Facebook Hit with Lawsuit Alleging Privacy Wrongs
A class action lawsuit has been filed against Facebook seeking $15 billion in damages, or $10,000 per member, for violating the privacy of its members, according to the complaint.
The action filed in federal district court in California combines 21 cases filed across the United States and alleges the social network violated its members' privacy rights by tracking them even after they logged out of their Facebook accounts.
Facebook's Andrew Noyes, manager of public policy communications told PCWorld in a short statement: "We believe this complaint is without merit and we will fight it vigorously."

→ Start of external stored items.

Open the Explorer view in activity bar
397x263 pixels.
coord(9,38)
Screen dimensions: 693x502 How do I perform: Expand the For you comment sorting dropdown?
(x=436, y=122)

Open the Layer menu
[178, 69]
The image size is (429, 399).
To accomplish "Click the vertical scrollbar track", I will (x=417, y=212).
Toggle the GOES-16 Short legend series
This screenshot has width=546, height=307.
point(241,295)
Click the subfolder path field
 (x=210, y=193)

The lawsuit was filed as Facebook launched an Initial Public Offering (IPO) of stock expected to raise some $16 billion for the company, which has a market capitalization of some $100 billion.
“This is not just a damages action, but a groundbreaking digital-privacy rights case that could have wide and significant legal and business implications," Bloomberg news was told in an email statement by one of the attorneys in the case, David Straite, a partner with the U.S. branch of Stewarts Law. Stewarts is the largest litigator in the United Kindgom and just opened offices in the United States last month.

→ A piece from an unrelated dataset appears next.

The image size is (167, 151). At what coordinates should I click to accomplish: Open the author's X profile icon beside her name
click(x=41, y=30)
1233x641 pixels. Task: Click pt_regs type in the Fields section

According to the lawsuit, Facebook violated the U.S. Wiretap Act by tracking its members movement on the Web through "like" buttons embedded on millions of web pages throughout the Internet.
The law bars “interception and disclosure of wire, oral or electronic communications" and provides fines of $100 a day, up to $10,000, for every day the law is violated. If the maximum fine were imposed on Facebook members could receive $10,000 - which is highly unlikely.

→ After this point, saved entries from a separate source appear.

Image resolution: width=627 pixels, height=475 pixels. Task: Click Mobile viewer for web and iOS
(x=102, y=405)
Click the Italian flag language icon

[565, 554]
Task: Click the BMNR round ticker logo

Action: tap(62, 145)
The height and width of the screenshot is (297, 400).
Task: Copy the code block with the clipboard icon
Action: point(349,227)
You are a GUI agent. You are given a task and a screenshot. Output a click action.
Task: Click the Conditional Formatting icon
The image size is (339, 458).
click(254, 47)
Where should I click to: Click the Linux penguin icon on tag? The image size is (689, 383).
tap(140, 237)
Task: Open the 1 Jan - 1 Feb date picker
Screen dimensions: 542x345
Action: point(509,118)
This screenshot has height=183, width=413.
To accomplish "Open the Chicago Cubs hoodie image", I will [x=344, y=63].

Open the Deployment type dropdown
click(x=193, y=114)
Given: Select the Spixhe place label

All the lawsuits were consolidated by a California judicial panel that decided the cases should be heard in Facebook's home state, according to Mashable.
The class action suit is the result of a decision made by a California judicial panel, which decided the multiple lawsuits should be unified and heard in Facebook’s home state.
While limited to the United States for now, Stewarts is reportedly looking for ways to expand the case internationally.
Stewarts U.S. office were not immediately available to PCWorld for comment on the lawsuit.
Late last year, Facebook entered in a privacy agreement with the U.S. Federal Trade Commmission to settle a case in which the agency accused the social network of engaging in deceptive privacy policies that caused users to share more information than intended.